I trucchi per la voce, dai Beatles all’autotune
Intanto, cos’è “autotune”? Per antonomasia e per estensione intendiamo un software in grado di correggere un’intonazione, cioè modificare – tra le altre caratteristiche – la nota che di volta in volta viene toccata da una traccia vocale. Si parla, in questi casi, di “pitch correction”, perché il programma è in grado (anche in diretta) di ricevere l’input audio di una voce umana e risintetizzarla cambiandone timbro, formante (il suo “aspetto”, diremmo) e tonalità in base alle esigenze dell’artista e del produttore. Trucchi di questo genere sono sempre esistiti: i Beatles usavano il cosiddetto varispeed per modificare la tonalità di una traccia (vocale o strumentale) alterandone la velocità – per esempio, in Lucy In The Sky With Diamonds – sia per trovare arrangiamenti più consoni, sia per approfittare del lieve tocco surreale di questo artificio, in questo senso davvero un autotune ante litteram.
Il primo Auto-Tune e il caso di Cher
Nel 1997, però, l’azienda Antares introduce sul mercato il software eponimo Auto-Tune pensato soprattutto per correggere le stonature in modo più rapido e preciso, senza bisogno di occupare altro tempo dispendioso negli studi di registrazione (sapete, quei luoghi mitologici in cui un tempo, prima degli home-studio, si andavano a incidere i dischi). Applicando una matematica sviluppata originariamente per trovare i pozzi petroliferi subacquei, Antares creò un programma pensato per aiutare i produttori e ridurre i costi, senza tradire la naturalezza del canto: infatti, il programma contiene fin da principio un settaggio (retune speed) che regola la velocità con cui la nota sbagliata viene corretta, creando un effetto microscopico di glissing tipico di qualsiasi voce che si corregge da sola “trovando” la nota. Impostando quel settaggio su zero, le imperfezioni tra una nota e l’altra vengono completamente annichilite e la voce viene meccanicamente fatta saltare da un tono all’altro: è così che nel 1998 sorse l’effetto “robotico” della voce di Cher nella super-hit Believe, ed è così che – come avrebbe detto il più importante critico musicale vivente, Simon Reynolds – il pop fu rivoluzionato per sempre.

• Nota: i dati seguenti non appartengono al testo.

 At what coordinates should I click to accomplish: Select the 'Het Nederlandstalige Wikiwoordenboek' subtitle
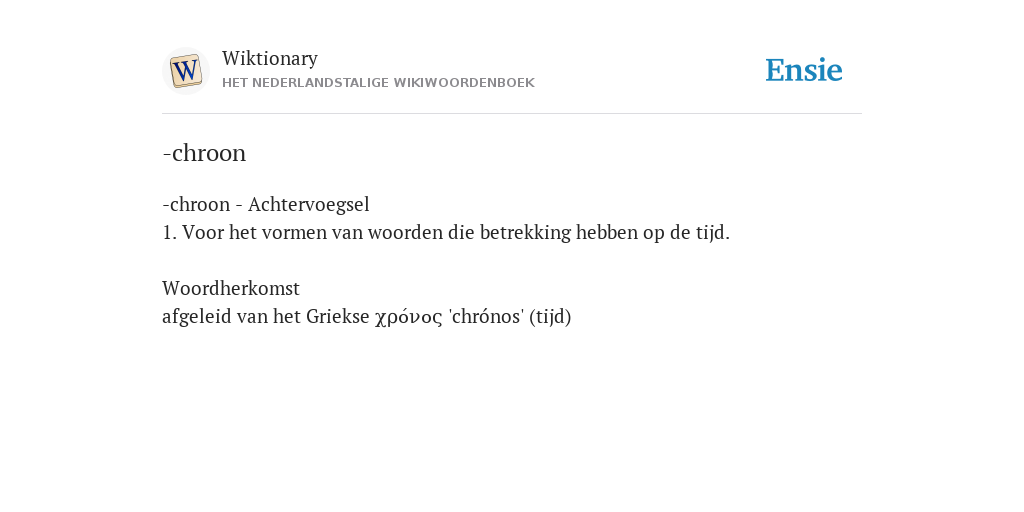click(x=378, y=83)
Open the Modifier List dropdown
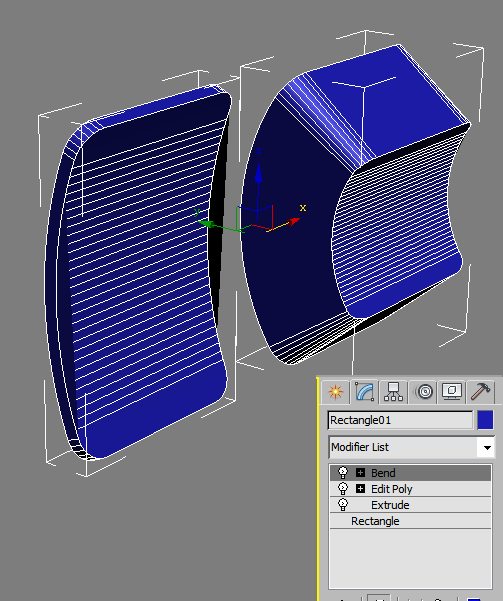The width and height of the screenshot is (503, 601). [x=411, y=447]
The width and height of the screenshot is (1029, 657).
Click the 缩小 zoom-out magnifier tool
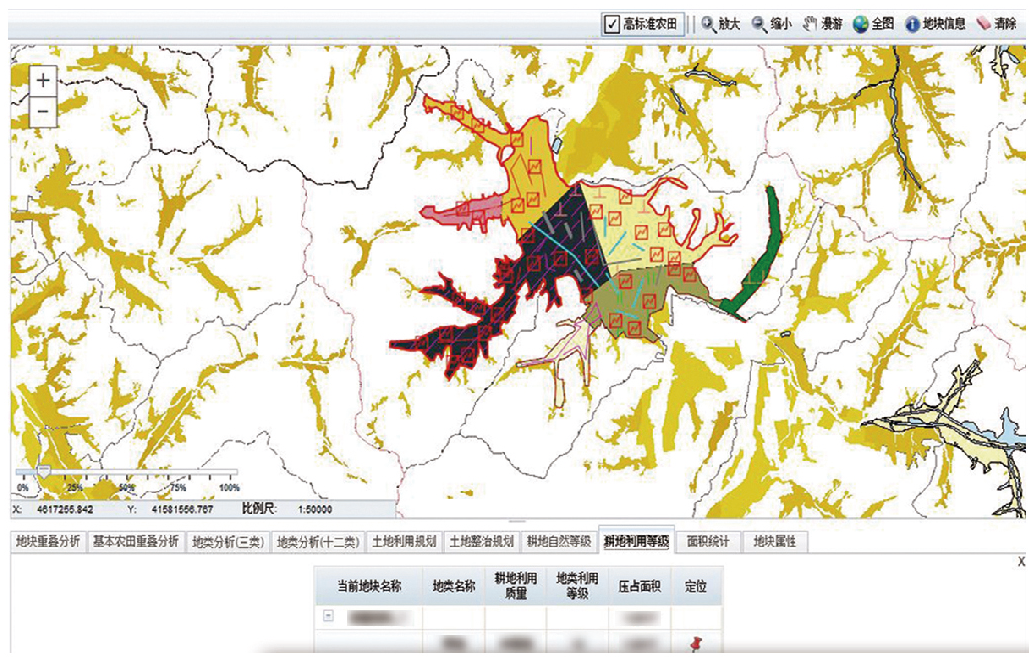pyautogui.click(x=772, y=25)
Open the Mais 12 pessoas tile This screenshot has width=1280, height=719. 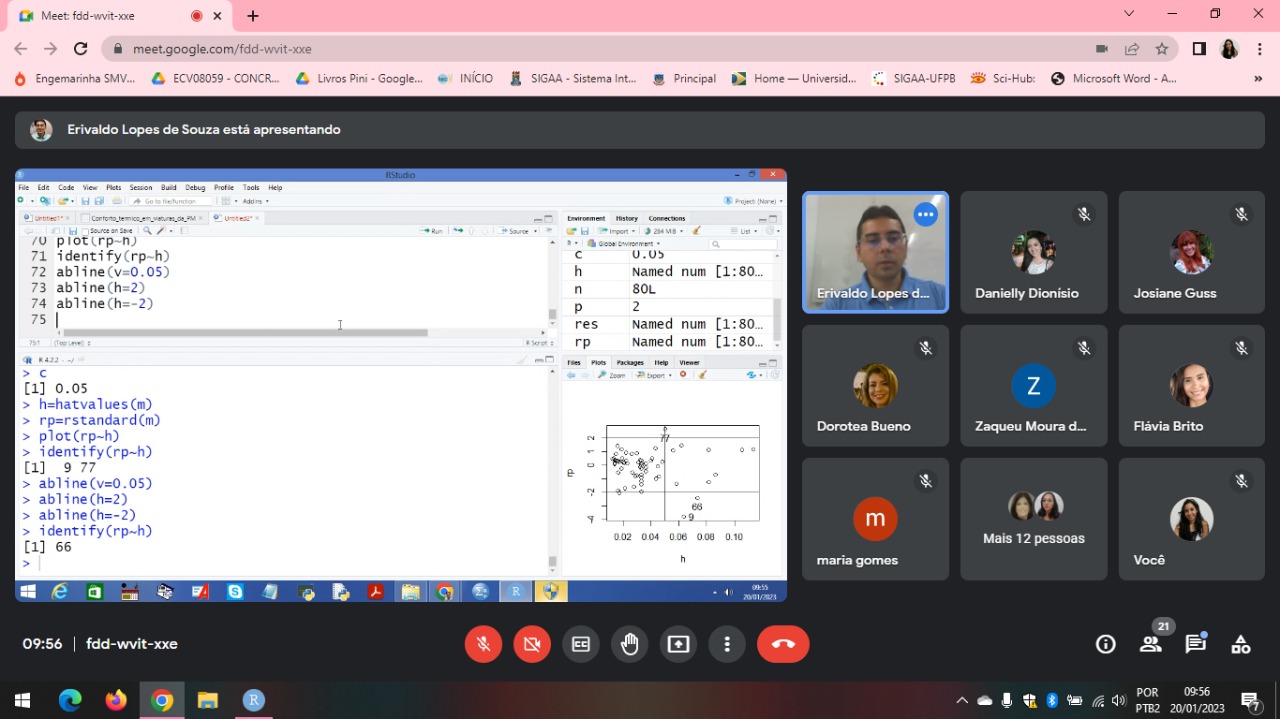[x=1034, y=519]
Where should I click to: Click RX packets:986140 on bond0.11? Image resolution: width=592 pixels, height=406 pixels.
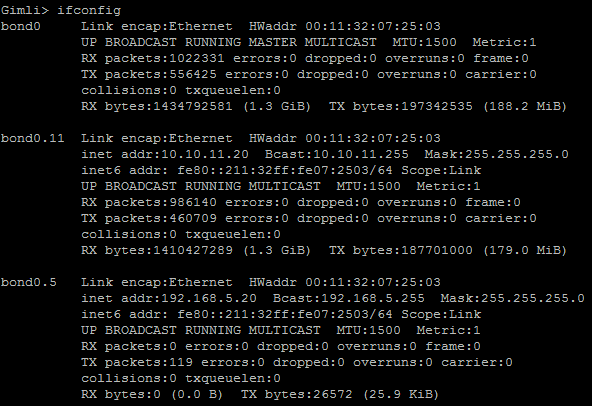149,202
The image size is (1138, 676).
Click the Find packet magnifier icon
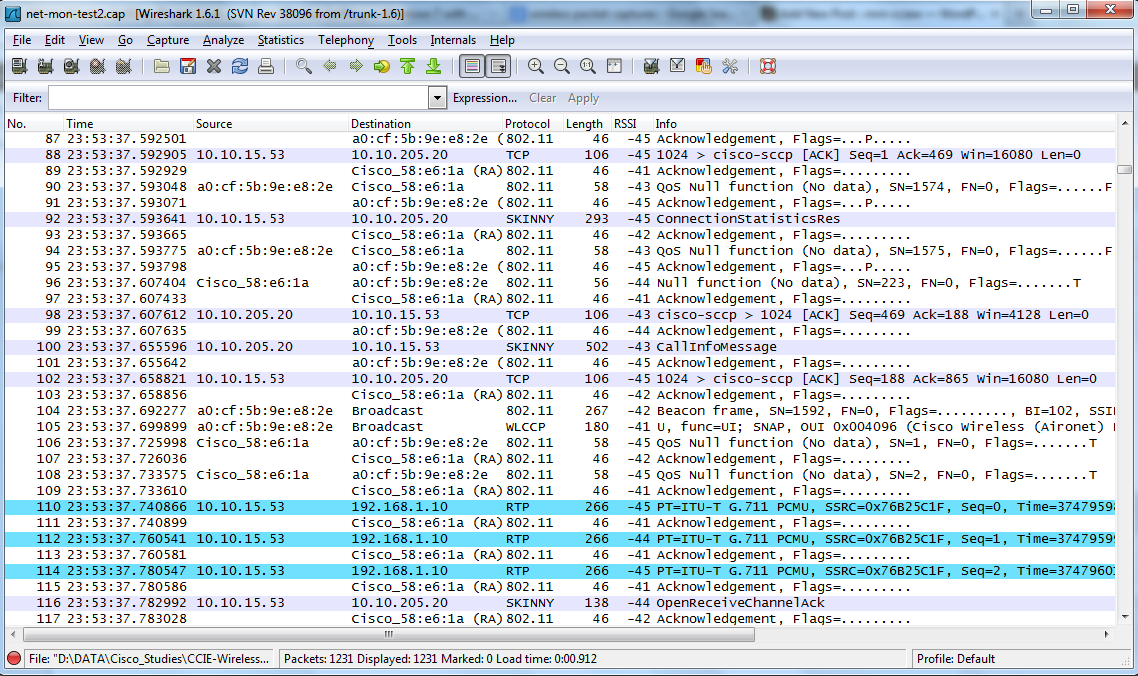tap(304, 67)
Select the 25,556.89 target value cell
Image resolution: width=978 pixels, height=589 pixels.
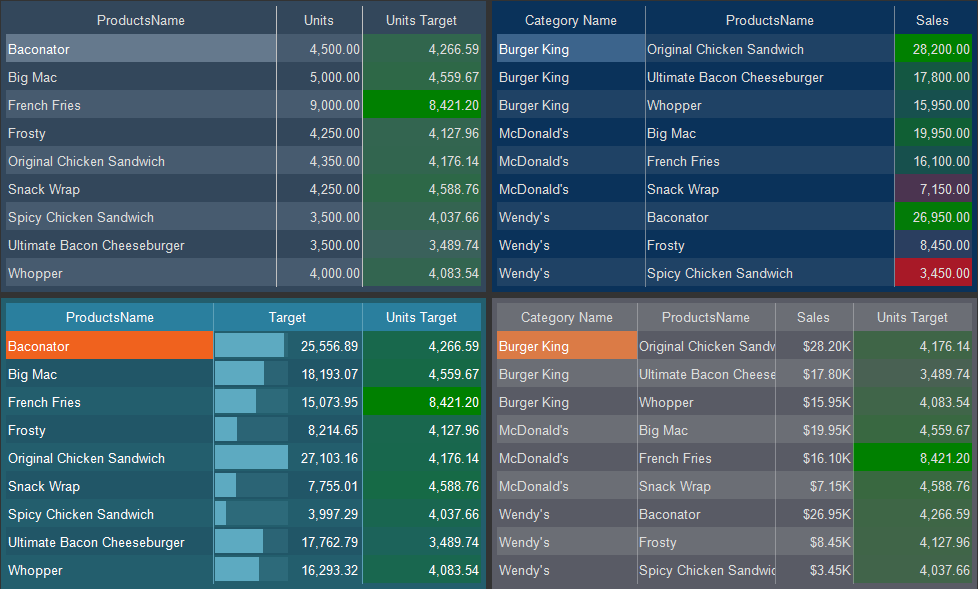click(x=328, y=346)
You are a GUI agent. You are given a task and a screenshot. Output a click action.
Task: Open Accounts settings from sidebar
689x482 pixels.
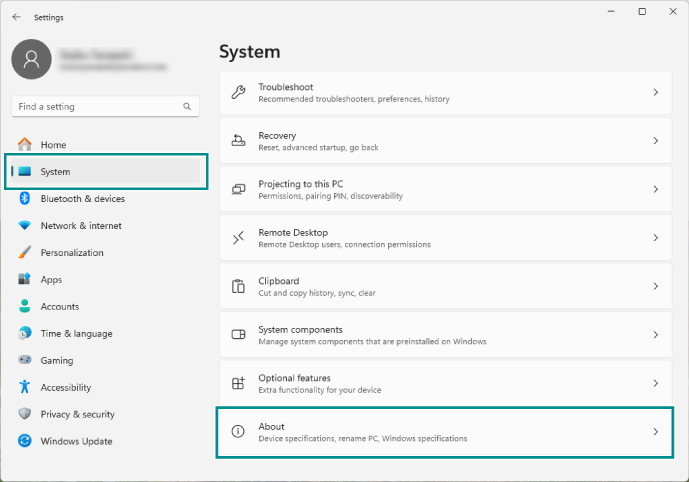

Perché quell’effetto innaturale, abbracciato presto da una schiera di artisti specialmente (ma non solo) in ambito rap e urban, finì per definire gradualmente il nuovo secolo, e in particolare gli ultimi 15 anni di produzione hip-hop, definendone la timbrica e il carattere più o meno con lo stesso impatto del giradischi o della drum machine Roland TR-808. Tutt’oggi molti produttori potrebbero dirvi che in realtà i programmi di pitch-correction svolgono ancora molto spesso la funzione originaria, cioè la correzione degli “errori”. Auto-Tune, o i suoi successori creati da altri aziende come Melodyne e OVox, sono ovunque: anche se non riconosciamo il particolare effetto alienante che immediatamente associamo all’autotune, possiamo forse notare come molte produzioni propriamente pop siano contraddistinte da voci estremamente pulite, al limite della surrealtà.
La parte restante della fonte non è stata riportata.